There are two levels of access needed to fully operate an AKS cluster:

  • Access the AKS resource on your Azure subscription. This access level allows you to:
    • Control scaling or upgrading your cluster using the AKS APIs
    • Pull your kubeconfig.
  • Access to the Kubernetes API. This access level controlled by:
    • Kubernetes RBAC (traditionally) or
    • By integrating Azure RBAC with AKS for Kubernetes authorization.

Use workload identity

Best practice guidance: Use workload identity with OIDC federation for pod authentication to Azure resources. Don't use fixed credentials within pods or container images, as they are at risk of exposure or abuse.

To access other Azure resources, like Azure Cosmos DB, Key Vault, or Blob storage, pods need authentication credentials. You could define authentication credentials with the container image or inject them as a Kubernetes secret. Either way, you would need to manually create and assign them. Usually, these credentials are reused across pods and aren't regularly rotated.

With workload identity for Azure resources, you automatically request access to services through Microsoft Entra ID using OpenID Connect (OIDC) federation. Workload identity is the recommended authentication method for AKS workloads.

How workload identity works:

Workload identity uses Kubernetes service accounts and OIDC federation to provide tokens to pods without requiring secrets or managed identity components on nodes:

  1. Federation setup: You establish a federated identity credential that creates a trust relationship between Microsoft Entra ID and the Kubernetes service account.

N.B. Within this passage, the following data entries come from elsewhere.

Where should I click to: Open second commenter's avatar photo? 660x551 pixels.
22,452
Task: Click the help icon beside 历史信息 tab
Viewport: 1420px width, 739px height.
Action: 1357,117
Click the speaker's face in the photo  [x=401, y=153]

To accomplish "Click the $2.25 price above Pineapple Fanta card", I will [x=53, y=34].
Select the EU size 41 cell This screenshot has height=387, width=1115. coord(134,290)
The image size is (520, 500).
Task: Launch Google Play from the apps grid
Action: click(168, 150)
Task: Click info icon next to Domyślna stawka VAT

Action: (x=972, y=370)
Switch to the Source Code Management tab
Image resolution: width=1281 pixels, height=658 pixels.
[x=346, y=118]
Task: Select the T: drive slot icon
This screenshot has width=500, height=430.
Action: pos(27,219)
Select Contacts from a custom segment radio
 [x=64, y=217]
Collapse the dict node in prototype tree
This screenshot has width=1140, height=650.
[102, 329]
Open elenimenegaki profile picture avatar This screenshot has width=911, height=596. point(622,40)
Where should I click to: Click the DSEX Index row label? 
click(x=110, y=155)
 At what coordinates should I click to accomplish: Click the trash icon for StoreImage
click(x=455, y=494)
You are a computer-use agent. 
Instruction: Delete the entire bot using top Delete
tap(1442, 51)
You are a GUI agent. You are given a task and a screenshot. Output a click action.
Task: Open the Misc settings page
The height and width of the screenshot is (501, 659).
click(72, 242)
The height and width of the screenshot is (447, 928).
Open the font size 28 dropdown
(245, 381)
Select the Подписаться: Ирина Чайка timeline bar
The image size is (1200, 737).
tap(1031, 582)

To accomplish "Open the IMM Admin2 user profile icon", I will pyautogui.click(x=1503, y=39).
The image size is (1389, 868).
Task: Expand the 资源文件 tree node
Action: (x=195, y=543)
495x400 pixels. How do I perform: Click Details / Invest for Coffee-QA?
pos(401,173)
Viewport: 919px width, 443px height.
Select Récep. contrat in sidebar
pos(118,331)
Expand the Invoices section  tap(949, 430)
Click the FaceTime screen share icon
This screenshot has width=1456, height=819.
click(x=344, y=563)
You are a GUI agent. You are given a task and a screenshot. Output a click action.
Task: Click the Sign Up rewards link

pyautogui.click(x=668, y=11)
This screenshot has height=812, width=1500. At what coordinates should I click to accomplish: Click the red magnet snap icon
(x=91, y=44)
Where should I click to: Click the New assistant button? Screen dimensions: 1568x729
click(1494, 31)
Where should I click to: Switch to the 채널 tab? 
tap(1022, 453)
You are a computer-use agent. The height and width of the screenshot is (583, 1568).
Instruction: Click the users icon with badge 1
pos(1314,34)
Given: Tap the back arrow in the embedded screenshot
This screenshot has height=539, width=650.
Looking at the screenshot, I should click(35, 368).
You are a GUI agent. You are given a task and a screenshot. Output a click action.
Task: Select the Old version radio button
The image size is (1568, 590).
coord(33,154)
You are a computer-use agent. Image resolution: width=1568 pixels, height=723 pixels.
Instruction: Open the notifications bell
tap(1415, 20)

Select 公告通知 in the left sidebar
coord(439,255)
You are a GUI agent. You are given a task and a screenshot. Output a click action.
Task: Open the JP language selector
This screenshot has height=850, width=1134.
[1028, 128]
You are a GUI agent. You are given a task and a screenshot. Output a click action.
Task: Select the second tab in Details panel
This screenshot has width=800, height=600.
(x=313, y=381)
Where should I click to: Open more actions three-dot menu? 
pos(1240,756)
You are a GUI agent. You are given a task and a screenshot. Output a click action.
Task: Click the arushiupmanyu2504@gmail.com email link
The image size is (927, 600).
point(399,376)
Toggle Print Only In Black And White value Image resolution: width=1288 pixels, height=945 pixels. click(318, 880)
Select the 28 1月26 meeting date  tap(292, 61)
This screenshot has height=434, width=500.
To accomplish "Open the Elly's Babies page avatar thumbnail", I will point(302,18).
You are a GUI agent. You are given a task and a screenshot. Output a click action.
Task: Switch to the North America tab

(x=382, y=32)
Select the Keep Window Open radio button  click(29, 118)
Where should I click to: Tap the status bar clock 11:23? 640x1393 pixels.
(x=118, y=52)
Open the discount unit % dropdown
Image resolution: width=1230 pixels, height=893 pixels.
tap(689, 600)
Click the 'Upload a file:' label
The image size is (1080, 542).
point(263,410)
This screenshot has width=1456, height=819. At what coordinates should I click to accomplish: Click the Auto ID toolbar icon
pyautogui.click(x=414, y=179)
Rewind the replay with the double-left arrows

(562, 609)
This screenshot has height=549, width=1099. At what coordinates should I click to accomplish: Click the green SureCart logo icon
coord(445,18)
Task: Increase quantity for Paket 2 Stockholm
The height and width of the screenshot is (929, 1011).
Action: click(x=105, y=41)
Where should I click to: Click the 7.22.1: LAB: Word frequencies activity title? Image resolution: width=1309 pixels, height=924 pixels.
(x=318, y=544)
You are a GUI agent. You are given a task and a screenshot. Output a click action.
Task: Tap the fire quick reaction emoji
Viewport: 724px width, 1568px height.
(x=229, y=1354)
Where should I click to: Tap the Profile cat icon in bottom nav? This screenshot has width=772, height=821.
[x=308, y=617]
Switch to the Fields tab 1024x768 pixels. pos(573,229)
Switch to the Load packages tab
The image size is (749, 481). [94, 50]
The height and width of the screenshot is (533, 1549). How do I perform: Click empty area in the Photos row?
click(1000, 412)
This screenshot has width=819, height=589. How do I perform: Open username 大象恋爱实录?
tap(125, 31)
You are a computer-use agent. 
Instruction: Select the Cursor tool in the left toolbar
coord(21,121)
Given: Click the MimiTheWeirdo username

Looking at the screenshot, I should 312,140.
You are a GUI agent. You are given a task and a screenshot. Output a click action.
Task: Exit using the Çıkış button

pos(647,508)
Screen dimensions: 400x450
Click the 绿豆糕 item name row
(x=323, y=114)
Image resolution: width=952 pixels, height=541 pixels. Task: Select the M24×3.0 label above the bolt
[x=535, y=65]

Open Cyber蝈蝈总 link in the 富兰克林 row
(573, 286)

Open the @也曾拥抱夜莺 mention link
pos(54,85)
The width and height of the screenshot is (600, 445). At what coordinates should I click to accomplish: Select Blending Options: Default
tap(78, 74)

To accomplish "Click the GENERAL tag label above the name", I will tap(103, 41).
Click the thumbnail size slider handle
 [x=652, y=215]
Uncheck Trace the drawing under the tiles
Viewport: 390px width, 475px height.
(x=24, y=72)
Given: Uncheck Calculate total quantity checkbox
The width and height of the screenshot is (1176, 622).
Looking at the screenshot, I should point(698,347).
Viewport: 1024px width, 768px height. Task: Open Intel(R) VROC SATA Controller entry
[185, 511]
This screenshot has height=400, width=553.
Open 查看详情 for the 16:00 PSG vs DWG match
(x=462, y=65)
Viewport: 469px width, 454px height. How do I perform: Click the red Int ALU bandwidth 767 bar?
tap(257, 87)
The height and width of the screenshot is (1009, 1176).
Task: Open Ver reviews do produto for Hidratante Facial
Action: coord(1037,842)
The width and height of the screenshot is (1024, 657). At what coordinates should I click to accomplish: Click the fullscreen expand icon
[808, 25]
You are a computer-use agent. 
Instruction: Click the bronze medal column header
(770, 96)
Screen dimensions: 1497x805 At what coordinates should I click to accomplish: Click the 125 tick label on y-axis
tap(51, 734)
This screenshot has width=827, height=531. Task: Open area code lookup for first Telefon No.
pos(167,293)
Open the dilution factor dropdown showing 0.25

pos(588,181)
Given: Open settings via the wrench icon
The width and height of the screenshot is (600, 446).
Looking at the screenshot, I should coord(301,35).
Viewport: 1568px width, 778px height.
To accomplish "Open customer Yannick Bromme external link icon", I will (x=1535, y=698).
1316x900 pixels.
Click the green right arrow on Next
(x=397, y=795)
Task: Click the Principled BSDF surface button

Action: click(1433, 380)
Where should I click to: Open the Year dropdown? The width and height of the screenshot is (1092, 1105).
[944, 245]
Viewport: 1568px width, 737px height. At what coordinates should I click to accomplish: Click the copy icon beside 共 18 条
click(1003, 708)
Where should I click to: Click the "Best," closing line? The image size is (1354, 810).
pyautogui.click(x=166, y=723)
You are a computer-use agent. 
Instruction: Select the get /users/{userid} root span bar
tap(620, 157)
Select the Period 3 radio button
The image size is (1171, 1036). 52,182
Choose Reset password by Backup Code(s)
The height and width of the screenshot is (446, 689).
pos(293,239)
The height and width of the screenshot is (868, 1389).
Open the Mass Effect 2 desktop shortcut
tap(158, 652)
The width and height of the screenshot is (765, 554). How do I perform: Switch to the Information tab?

  2. Token projection: AKS projects a signed service account token into the pod, which includes claims about the Kubernetes service account.

  3. Token exchange: The Azure Identity SDK in your application exchanges the Kubernetes service account token for a Microsoft Entra access token using OIDC.

  4. Resource access: The application uses the Microsoft Entra access token to authenticate to Azure resources.

Key benefits of workload identity:

  • No secrets required: Eliminates the need to store credentials or manage secrets in your cluster.
  • Credential rotation: Tokens are rotated automatically and refreshed by the platform.
  • Fine-grained access control: Each service account can be mapped to a specific managed identity with only required permissions.
  • Standards-based: Uses industry-standard OIDC protocol for federation.
  • No node-level components: Unlike pod-managed identity, doesn't require DaemonSets or intercept calls to Azure Instance Metadata Service.

In the following example, a developer creates a pod that uses workload identity to request access to Azure SQL Database:

Diagram showing an example of how a developer creates a pod that uses workload identity.

  1. Cluster operator creates a Kubernetes service account and establishes a federated identity credential linking it to a user-assigned managed identity.
  2. The mutating admission webhook automatically injects the necessary environment variables and token volume into pods using the service account.
  3. A developer deploys a pod that references the Kubernetes service account.
  4. The pod receives the projected service account token, exchanges it for a Microsoft Entra access token via OIDC, and uses it to access Azure SQL Database.